Нет сомнения, что деятельно осуществляемая свобода предполагает возможность свободного выбора между двумя или более возможностями. Без возможности выбора нет свободы. Но философская мысль на протяжении многих веков односторонне сосредоточивалась на свободе, понимаемой в смысле выбора, упуская из виду, что подлинная свобода означает нечто большее, чем только выбор. Она означает творческое искание новых путей и возможностей. Понимание свободы только как выбора между двумя или более возможностями чрезвычайно ограничивает, стесняет свободу. Мало того, сама предпосылка об априорном наличии «готовых» путей, между которыми нам нужно выбирать, превращает свободу в принуждение выбора, что, психологически говоря, делает нас рабами выбора.

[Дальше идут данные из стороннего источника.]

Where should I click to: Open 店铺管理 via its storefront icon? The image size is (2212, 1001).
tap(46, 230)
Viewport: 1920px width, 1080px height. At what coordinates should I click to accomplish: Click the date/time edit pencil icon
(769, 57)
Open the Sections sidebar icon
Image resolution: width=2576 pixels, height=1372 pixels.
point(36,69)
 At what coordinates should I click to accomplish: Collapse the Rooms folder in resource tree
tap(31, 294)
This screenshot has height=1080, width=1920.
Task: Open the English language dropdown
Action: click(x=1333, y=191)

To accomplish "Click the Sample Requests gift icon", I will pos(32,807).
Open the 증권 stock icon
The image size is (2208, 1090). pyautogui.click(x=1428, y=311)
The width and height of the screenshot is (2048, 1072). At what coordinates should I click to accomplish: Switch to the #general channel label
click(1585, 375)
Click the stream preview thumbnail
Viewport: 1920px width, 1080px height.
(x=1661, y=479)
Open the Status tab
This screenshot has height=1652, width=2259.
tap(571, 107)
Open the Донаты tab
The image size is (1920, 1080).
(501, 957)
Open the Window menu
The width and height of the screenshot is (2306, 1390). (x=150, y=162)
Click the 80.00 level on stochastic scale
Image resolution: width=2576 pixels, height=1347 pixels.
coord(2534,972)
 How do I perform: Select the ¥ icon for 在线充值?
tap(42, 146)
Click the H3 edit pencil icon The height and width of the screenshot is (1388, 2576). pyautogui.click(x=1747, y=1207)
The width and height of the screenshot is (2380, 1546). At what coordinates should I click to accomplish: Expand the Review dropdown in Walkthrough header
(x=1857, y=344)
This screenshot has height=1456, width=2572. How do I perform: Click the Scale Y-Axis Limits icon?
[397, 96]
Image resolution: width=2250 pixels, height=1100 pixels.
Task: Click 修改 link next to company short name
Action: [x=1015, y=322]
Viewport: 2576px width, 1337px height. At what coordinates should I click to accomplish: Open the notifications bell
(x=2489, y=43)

Но лишь в наиболее упрощенных случаях мы имеем дело с выбором между двумя путями. Именно перед самым моментом выбора, когда мы уже откинули, сознательно или бессознательно, сотни других возможностей, мы и сталкиваемся с классической дилеммой: то или это. Но всем из жизненного опыта известно, что решение обыкновенно зреет в душе довольно продолжительное время и этот период созревания решения не менее существен для проблемы свободы, чем самый последний момент выбора между «этим» и «тем».

Самое трудное — это поставить проблему, в частности проблему выбора. Ибо лишь по отношению к правильно поставленной проблеме можно говорить о решении того или иного рода.

Самое же главное — не устаем повторять это, что само наличие готовых путей, между которыми нам надо выбирать, почти предрешает решение и ставит под сомнение само это «почти». В этом отношении весьма поучительна точка зрения Бергсона, построенная на критике традиционного понимания свободы и ставящая под сомнение наличие заранее готовых путей.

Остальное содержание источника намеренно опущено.